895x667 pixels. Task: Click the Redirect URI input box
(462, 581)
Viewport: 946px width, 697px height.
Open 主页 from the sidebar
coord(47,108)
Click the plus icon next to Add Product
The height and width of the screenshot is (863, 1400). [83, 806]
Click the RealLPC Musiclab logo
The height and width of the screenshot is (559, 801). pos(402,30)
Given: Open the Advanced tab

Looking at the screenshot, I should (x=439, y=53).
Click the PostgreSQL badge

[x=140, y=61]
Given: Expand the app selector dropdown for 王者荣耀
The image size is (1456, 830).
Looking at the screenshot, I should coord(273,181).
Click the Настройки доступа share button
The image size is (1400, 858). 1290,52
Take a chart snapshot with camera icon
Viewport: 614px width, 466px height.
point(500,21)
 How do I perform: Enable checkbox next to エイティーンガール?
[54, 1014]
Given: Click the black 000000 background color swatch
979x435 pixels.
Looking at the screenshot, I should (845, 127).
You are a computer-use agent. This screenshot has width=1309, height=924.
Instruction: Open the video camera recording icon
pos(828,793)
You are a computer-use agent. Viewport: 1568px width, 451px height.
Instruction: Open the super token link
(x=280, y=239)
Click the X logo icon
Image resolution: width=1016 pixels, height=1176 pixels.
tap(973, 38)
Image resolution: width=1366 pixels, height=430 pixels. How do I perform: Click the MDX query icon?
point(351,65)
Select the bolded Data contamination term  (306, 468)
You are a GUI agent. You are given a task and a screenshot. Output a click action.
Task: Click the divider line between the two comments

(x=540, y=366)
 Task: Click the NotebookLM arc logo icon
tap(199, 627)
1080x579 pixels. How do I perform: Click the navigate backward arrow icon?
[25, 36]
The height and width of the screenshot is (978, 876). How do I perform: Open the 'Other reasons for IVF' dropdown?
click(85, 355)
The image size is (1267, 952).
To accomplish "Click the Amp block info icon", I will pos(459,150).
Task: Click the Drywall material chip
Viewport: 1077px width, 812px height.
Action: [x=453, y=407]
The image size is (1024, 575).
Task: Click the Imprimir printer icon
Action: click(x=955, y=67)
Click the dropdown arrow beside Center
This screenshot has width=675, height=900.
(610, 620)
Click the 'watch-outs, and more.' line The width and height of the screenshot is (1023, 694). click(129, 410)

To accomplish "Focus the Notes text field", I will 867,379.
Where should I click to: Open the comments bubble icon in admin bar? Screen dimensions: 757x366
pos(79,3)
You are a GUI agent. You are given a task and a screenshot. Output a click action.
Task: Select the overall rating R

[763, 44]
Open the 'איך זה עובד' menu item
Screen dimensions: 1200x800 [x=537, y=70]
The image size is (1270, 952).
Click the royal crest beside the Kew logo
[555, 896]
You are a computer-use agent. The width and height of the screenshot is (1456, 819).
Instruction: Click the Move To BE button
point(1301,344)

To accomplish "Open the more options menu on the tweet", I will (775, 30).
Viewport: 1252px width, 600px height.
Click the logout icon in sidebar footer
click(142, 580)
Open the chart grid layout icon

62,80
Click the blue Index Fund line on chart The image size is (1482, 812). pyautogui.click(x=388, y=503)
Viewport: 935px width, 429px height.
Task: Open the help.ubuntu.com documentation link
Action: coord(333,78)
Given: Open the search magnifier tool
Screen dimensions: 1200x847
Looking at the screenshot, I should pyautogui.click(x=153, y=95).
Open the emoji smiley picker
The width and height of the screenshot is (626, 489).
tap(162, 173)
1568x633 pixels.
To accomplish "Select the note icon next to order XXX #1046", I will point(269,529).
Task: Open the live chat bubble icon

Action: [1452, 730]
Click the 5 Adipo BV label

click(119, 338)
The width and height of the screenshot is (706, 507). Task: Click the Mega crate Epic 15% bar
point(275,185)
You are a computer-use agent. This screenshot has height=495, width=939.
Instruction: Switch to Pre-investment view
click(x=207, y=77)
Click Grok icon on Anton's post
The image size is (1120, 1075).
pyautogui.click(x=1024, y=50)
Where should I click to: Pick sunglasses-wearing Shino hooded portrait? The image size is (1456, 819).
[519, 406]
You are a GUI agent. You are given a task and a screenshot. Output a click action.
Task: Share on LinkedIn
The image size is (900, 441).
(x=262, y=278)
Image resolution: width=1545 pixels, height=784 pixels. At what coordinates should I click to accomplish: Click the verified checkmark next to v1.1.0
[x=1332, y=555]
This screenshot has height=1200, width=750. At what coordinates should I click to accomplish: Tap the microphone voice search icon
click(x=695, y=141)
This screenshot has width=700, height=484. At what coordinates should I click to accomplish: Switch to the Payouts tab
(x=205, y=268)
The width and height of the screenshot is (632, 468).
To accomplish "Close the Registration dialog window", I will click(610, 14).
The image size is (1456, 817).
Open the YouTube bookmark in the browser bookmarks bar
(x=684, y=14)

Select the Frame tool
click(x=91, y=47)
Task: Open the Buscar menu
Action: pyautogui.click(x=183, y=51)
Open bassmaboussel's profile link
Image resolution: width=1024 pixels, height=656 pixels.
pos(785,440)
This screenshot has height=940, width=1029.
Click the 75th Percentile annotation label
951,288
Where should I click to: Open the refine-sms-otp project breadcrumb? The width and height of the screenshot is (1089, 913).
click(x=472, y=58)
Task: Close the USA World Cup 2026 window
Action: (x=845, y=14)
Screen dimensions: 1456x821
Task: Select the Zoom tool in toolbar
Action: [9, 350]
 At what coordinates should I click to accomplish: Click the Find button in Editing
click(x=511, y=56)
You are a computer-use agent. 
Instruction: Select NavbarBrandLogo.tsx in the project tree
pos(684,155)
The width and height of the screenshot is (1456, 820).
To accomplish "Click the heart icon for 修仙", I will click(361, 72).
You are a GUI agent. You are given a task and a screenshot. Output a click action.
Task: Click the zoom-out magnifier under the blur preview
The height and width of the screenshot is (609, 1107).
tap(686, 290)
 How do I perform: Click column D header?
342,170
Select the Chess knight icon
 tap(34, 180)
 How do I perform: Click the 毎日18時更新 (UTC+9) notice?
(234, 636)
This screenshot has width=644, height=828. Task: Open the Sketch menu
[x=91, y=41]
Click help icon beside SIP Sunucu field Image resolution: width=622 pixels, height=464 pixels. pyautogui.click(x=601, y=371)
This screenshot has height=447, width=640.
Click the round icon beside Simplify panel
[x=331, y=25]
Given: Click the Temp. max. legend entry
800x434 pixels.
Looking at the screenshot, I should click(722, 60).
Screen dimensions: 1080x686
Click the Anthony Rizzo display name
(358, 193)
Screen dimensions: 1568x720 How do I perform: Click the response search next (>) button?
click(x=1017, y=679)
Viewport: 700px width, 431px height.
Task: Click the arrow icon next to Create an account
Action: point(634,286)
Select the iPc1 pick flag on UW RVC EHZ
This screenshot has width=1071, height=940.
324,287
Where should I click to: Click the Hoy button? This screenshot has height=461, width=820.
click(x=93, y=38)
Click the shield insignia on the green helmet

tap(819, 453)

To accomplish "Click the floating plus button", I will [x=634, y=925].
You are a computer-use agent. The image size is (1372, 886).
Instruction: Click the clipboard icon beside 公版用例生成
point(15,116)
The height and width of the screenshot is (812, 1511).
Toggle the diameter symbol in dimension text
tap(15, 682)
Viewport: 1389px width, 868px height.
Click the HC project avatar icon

Do this: Reproduce all of the lines above verbatim, with every character, number, and line break unchanged.

Finished task:
895x667 pixels. Task: Click the Redirect URI input box
(462, 581)
Viewport: 946px width, 697px height.
Open 主页 from the sidebar
coord(47,108)
Click the plus icon next to Add Product
The height and width of the screenshot is (863, 1400). [83, 806]
Click the RealLPC Musiclab logo
The height and width of the screenshot is (559, 801). pos(402,30)
Given: Open the Advanced tab

Looking at the screenshot, I should (x=439, y=53).
Click the PostgreSQL badge

[x=140, y=61]
Given: Expand the app selector dropdown for 王者荣耀
The image size is (1456, 830).
Looking at the screenshot, I should coord(273,181).
Click the Настройки доступа share button
The image size is (1400, 858). 1290,52
Take a chart snapshot with camera icon
Viewport: 614px width, 466px height.
point(500,21)
 How do I perform: Enable checkbox next to エイティーンガール?
[54, 1014]
Given: Click the black 000000 background color swatch
979x435 pixels.
Looking at the screenshot, I should (845, 127).
You are a computer-use agent. This screenshot has width=1309, height=924.
Instruction: Open the video camera recording icon
pos(828,793)
You are a computer-use agent. Viewport: 1568px width, 451px height.
Instruction: Open the super token link
(x=280, y=239)
Click the X logo icon
Image resolution: width=1016 pixels, height=1176 pixels.
tap(973, 38)
Image resolution: width=1366 pixels, height=430 pixels. How do I perform: Click the MDX query icon?
point(351,65)
Select the bolded Data contamination term  (306, 468)
You are a GUI agent. You are given a task and a screenshot. Output a click action.
Task: Click the divider line between the two comments

(x=540, y=366)
 Task: Click the NotebookLM arc logo icon
tap(199, 627)
1080x579 pixels. How do I perform: Click the navigate backward arrow icon?
[25, 36]
The height and width of the screenshot is (978, 876). How do I perform: Open the 'Other reasons for IVF' dropdown?
click(85, 355)
The image size is (1267, 952).
To accomplish "Click the Amp block info icon", I will pos(459,150).
Task: Click the Drywall material chip
Viewport: 1077px width, 812px height.
Action: [x=453, y=407]
The image size is (1024, 575).
Task: Click the Imprimir printer icon
Action: click(x=955, y=67)
Click the dropdown arrow beside Center
This screenshot has width=675, height=900.
(610, 620)
Click the 'watch-outs, and more.' line The width and height of the screenshot is (1023, 694). click(129, 410)

To accomplish "Focus the Notes text field", I will 867,379.
Where should I click to: Open the comments bubble icon in admin bar? Screen dimensions: 757x366
pos(79,3)
You are a GUI agent. You are given a task and a screenshot. Output a click action.
Task: Select the overall rating R

[763, 44]
Open the 'איך זה עובד' menu item
Screen dimensions: 1200x800 [x=537, y=70]
The image size is (1270, 952).
Click the royal crest beside the Kew logo
[555, 896]
You are a computer-use agent. The width and height of the screenshot is (1456, 819).
Instruction: Click the Move To BE button
point(1301,344)

To accomplish "Open the more options menu on the tweet", I will (775, 30).
Viewport: 1252px width, 600px height.
Click the logout icon in sidebar footer
click(142, 580)
Open the chart grid layout icon

62,80
Click the blue Index Fund line on chart The image size is (1482, 812). pyautogui.click(x=388, y=503)
Viewport: 935px width, 429px height.
Task: Open the help.ubuntu.com documentation link
Action: coord(333,78)
Given: Open the search magnifier tool
Screen dimensions: 1200x847
Looking at the screenshot, I should pyautogui.click(x=153, y=95).
Open the emoji smiley picker
The width and height of the screenshot is (626, 489).
tap(162, 173)
1568x633 pixels.
To accomplish "Select the note icon next to order XXX #1046", I will point(269,529).
Task: Open the live chat bubble icon

Action: [1452, 730]
Click the 5 Adipo BV label

click(119, 338)
The width and height of the screenshot is (706, 507). Task: Click the Mega crate Epic 15% bar
point(275,185)
You are a computer-use agent. This screenshot has height=495, width=939.
Instruction: Switch to Pre-investment view
click(x=207, y=77)
Click Grok icon on Anton's post
The image size is (1120, 1075).
pyautogui.click(x=1024, y=50)
Where should I click to: Pick sunglasses-wearing Shino hooded portrait? The image size is (1456, 819).
[519, 406]
You are a GUI agent. You are given a task and a screenshot. Output a click action.
Task: Share on LinkedIn
The image size is (900, 441).
(x=262, y=278)
Image resolution: width=1545 pixels, height=784 pixels. At what coordinates should I click to accomplish: Click the verified checkmark next to v1.1.0
[x=1332, y=555]
This screenshot has height=1200, width=750. At what coordinates should I click to accomplish: Tap the microphone voice search icon
click(x=695, y=141)
This screenshot has width=700, height=484. At what coordinates should I click to accomplish: Switch to the Payouts tab
(x=205, y=268)
The width and height of the screenshot is (632, 468).
To accomplish "Close the Registration dialog window", I will click(610, 14).
The image size is (1456, 817).
Open the YouTube bookmark in the browser bookmarks bar
(x=684, y=14)

Select the Frame tool
click(x=91, y=47)
Task: Open the Buscar menu
Action: pyautogui.click(x=183, y=51)
Open bassmaboussel's profile link
Image resolution: width=1024 pixels, height=656 pixels.
pos(785,440)
This screenshot has height=940, width=1029.
Click the 75th Percentile annotation label
951,288
Where should I click to: Open the refine-sms-otp project breadcrumb? The width and height of the screenshot is (1089, 913).
click(x=472, y=58)
Task: Close the USA World Cup 2026 window
Action: (x=845, y=14)
Screen dimensions: 1456x821
Task: Select the Zoom tool in toolbar
Action: [9, 350]
 At what coordinates should I click to accomplish: Click the Find button in Editing
click(x=511, y=56)
You are a computer-use agent. 
Instruction: Select NavbarBrandLogo.tsx in the project tree
pos(684,155)
The width and height of the screenshot is (1456, 820).
To accomplish "Click the heart icon for 修仙", I will click(361, 72).
You are a GUI agent. You are given a task and a screenshot. Output a click action.
Task: Click the zoom-out magnifier under the blur preview
The height and width of the screenshot is (609, 1107).
tap(686, 290)
 How do I perform: Click column D header?
342,170
Select the Chess knight icon
 tap(34, 180)
 How do I perform: Click the 毎日18時更新 (UTC+9) notice?
(234, 636)
This screenshot has width=644, height=828. Task: Open the Sketch menu
[x=91, y=41]
Click help icon beside SIP Sunucu field Image resolution: width=622 pixels, height=464 pixels. pyautogui.click(x=601, y=371)
This screenshot has height=447, width=640.
Click the round icon beside Simplify panel
[x=331, y=25]
Given: Click the Temp. max. legend entry
800x434 pixels.
Looking at the screenshot, I should click(722, 60).
Screen dimensions: 1080x686
Click the Anthony Rizzo display name
(358, 193)
Screen dimensions: 1568x720 How do I perform: Click the response search next (>) button?
click(x=1017, y=679)
Viewport: 700px width, 431px height.
Task: Click the arrow icon next to Create an account
Action: point(634,286)
Select the iPc1 pick flag on UW RVC EHZ
This screenshot has width=1071, height=940.
324,287
Where should I click to: Click the Hoy button? This screenshot has height=461, width=820.
click(x=93, y=38)
Click the shield insignia on the green helmet

tap(819, 453)

To accomplish "Click the floating plus button", I will [x=634, y=925].
You are a computer-use agent. The image size is (1372, 886).
Instruction: Click the clipboard icon beside 公版用例生成
point(15,116)
The height and width of the screenshot is (812, 1511).
Toggle the diameter symbol in dimension text
tap(15, 682)
Viewport: 1389px width, 868px height.
Click the HC project avatar icon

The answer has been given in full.